Jack Thorne’s published plays – including When You Cure Me, 2nd May 1997 and Hope
And that is the attention they put into everything – and it is an appalling job when you think about it. The majority of what they publish are live plays – currently in rehearsal: that means the majority of writers they deal with are in the middle of what is essentially an existentialist nightmare. I went back through some emails I’d written to them, looking desperately for anything interesting or funny, and all I found was panic, sheer unadulterated panic, from me – and then calm, brilliant, soothing words from them. Nick reminded me I’d been with them twelve years – during which they’ve published thirteen books of mine. I looked through the emails I sent them and there are hundreds – and the abiding word is ‘Sorry’ – or ‘Dead sorry’. Generally because I’ve missed a deadline, or misunderstood something, or let them down in some way. And the chastisement I deserve as a result never arrives – and I don’t think I’m alone.

My First Play, published to celebrate NHB’s 25th anniversary in 2013
But this is the thing – as I understand it – and this should make us all feel a lot better: this is all Nick Hern’s fault. Stemming from, if my sources are correct, the publishing of Stephen Poliakoff’s Hitting Town. To quote from Nick’s introduction to the book My First Play: ‘At that time Methuen was still publishing all its plays in both hardback and paperback and publishing them some months after the premiere. Coming from teaching in the provinces [at the University of Hull] where we needed immediate access to the plays that London was seeing, I was determined to short-circuit this cumbersome publication procedure.’
A publisher born of the need to read Pinter and his generation as soon as London was being lucky enough to see it. A genuine revolutionary. Nick is a man who values the playwright and the play above all things, and took those values into his own company. As someone who similarly wasn’t living in London and who would order all the Royal Court plays (which I discovered were remarkably cheap) as soon as they came out – I think that democratic intent is extraordinary.
Thank you for doing a beautiful job with every play, thank you for always finding something nice to say – even when the play is terrible – thank you for being revolutionaries – and thank you for your extreme generosity in all things.

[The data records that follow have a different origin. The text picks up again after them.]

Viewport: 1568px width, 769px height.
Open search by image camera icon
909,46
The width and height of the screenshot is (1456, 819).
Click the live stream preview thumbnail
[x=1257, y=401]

And I am one of many. In fact, I’m one of hundreds. For thirty years this glorious company has been publishing beautiful plays and making every one of their writers feel like they matter and that people need to read them – and that is a glory.
I tried to work out today how many writers they have on their list. I discovered rather neatly that there are ninety-nine pages of authors – I think that amounts to close to a thousand writers – with everyone from Hassan Abdulrazzak and David Bowie to Tom Wells and Alexis Zegerman on their list. And I bet if you talked to any of those people they’d tell you how valued they felt. And that’s the thing. Yes, they publish Caryl Churchill – but they also publish and treasure many others who do not get the limelight or acclaim and who never will – and I know they make them all feel like they’ve made me feel. Which is like I matter and that my plays matter.
As a writer, I treasure being part of Nick Hern Books. As a reader, I treasure having Nick Hern books. I treasure them because they’re all bloody good – it is a company with, myself excluded, immense taste – and I treasure them because I know they were made with love, with thought and with joy.

All four speakers at NHB’s 30th Birthday Party: (l-r) Jack Thorne, Indhu Rubasingham, Nick Hern and Matt Applewhite (photo by Dan Wooller)
The text of Jack Thorne’s speech has been slightly abridged for its appearance here.